* BEGIN *

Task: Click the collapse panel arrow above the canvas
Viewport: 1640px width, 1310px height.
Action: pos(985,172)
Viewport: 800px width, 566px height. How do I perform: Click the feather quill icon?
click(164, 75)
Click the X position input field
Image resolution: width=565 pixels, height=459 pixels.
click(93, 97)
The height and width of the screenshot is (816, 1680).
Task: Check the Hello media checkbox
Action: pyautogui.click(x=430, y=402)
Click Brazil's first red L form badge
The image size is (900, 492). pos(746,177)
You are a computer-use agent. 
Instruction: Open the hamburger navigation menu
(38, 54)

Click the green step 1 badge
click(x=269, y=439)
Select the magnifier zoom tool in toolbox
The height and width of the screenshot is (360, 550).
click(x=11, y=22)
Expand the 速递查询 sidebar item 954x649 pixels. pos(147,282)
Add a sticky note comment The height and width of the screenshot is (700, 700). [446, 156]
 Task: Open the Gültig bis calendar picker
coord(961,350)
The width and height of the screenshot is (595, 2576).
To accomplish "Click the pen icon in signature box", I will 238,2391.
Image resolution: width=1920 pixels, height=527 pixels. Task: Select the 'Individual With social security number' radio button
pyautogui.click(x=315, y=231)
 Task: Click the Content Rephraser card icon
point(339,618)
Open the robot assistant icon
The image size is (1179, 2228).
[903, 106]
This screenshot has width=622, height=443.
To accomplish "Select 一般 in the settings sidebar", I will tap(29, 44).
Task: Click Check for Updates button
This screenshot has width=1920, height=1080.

* END *

Format the lines of the records above, from the line that contains "Expand the 速递查询" through the line that contains "coord(961,350)", inclusive, as a JSON list of strings with one string per line and blank lines omitted.

## Answer to this problem
[
  "Expand the 速递查询 sidebar item 954x649 pixels. pos(147,282)",
  "Add a sticky note comment The height and width of the screenshot is (700, 700). [446, 156]",
  " Task: Open the Gültig bis calendar picker",
  "coord(961,350)"
]